To make a comparison between the DNA star-based and gold standard methods under similar conditions, we carried out RT–qPCR and ELISA assays to respectively detect DENV RNA and NS1 antigen (Supplementary Fig. 5). The more sensitive method, RT–qPCR, showed a LoD of 1 × 103 p.f.u. ml−1 after we processed different concentrations of DENV-containing human serum (Supplementary Fig. 5), demonstrating the superior sensitivity of our new approach.
In summary, the LoD of our sensor is well below the viral concentration (>1 × 105 p.f.u. ml−1, Supplementary Table 1) in patients on day 0, or the onset of illness, when fever and a variety of symptoms start to occur and the virus begins to become very pathogenic46. Thus, detection before this date is highly beneficial to the patient and to the timely screening and control of pandemic outbreaks within surveillance and diagnostic networks.

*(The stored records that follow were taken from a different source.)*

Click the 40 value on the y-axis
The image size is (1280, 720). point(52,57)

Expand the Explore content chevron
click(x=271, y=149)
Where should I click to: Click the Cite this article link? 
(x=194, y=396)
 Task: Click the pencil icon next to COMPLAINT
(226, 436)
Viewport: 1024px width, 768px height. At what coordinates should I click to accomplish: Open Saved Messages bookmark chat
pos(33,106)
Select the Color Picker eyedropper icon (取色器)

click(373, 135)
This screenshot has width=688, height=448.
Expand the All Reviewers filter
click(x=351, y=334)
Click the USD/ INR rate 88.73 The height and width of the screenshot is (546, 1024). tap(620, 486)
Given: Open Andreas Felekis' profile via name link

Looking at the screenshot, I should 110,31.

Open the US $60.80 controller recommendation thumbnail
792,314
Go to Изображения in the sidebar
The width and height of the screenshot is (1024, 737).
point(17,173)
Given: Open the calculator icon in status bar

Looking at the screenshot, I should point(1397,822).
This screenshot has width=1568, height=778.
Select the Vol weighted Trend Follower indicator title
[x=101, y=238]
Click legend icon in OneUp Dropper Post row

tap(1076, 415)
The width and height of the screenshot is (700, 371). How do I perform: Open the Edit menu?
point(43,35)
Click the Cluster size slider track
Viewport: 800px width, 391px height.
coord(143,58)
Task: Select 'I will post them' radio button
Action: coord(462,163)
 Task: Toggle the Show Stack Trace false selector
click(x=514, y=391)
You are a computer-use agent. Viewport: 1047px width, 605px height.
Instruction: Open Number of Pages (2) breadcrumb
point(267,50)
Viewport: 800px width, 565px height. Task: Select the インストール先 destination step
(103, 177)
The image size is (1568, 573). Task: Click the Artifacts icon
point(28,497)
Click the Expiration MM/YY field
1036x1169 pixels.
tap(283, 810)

Bivalent and linear 1D sensors
To investigate if 2D spatial pattern matching is critical for sensing, we constructed two 1D scaffolds (Fig. 3a). The first was functionalized with two aptamers (bivalent) while the second was functionalized with six aptamers templated by a flexible linear DNA scaffold (abbreviated as linear). In both structures, the strand(s) used to create the DNA star were reused to maintain the same length, sequence, initial aptamer spacing and flexibility wherever possible. Scaffold formation was characterized through 10% non-denaturing PAGE (Supplementary Fig. 7). The flexible linear sensor began detecting DENV with a better sensitivity than the bivalent sensor only at a serum sample containing 1 × 105 p.f.u. ml−1 of the virus. However, both sensors failed to provide comparable sensitivity to the DNA star when standardized under the same fluorophore–quencher pair concentration (Fig. 3c). These control experiments confirm that 2D spatial pattern recognition is important for detection.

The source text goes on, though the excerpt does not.